Social media is so saturated culturally it seems impossible to be commercially successful without your businesses having a savvy broadcasting strategy, whether you’re selling well-tailored coats or your ability to inhabit a role. The twins have a Marvel Universe sister, yet we’re offered no ’grams, no Xeets, no Threads. From The Row we get immaculate collections and show notes; from the women themselves, it’s paparazzi shots and occasional glimpses of them hiking with a machete. The rest we fill in for ourselves.
We cannot deny that this is extremely chic. Chicness is, of course, amorphous—hard to pin down to a sum of parts, at once mystical and tangible. But the less the Olsens give us, the more we want.

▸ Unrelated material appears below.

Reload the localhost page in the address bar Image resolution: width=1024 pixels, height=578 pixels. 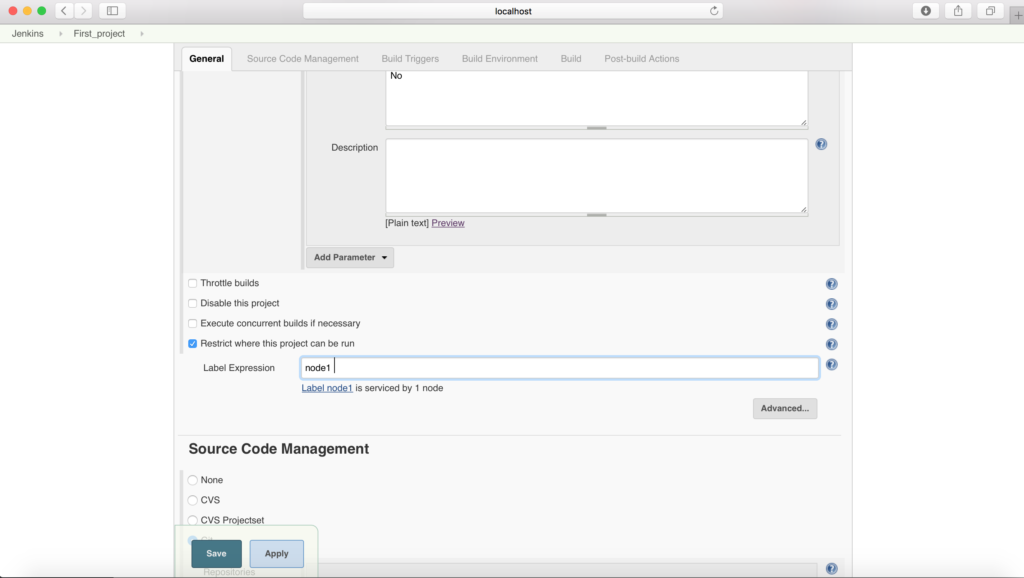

Their privacy is the ultimate luxury. (The opposite side of the pregnancy coin is Rihanna, who’s the opposite of confined, never missing a red-carpet step.)
As a cis gay man, I was hesitant to wade into how a pregnant woman moves through the world, but I’m interested in how we all externalize our internal worlds, how what we’re feeling lines up with what we’re posting. It’s somehow both shocking and refreshing for someone in the public eye to have deep and meaningful life-changing developments that aren’t used as opportunities to draw themselves more attention.
With all this sharing, we tend to conflate how things look with how they feel. We pay close attention to each other’s goings-on, comparisons inevitably (naturally) bleeding in. In this climate, it feels almost strikingly healthy to hold back, to opt out, to do you quietly and not make a thing of it. Rather than thinking of Ashely Olsen’s private pregnancy as another standard in femininity for women, a way to influence how you move through the world too—pregnant or not, single or attached, getting your morning latte or eating vegan or wearing something cute (or not)—maybe this is a sign that you can opt out of the carnival of broadcasting? Maybe the next thing you do doesn’t need recording? Maybe, at a broader level, your own choice is the right choice—and maybe you don’t have to tell anyone about it.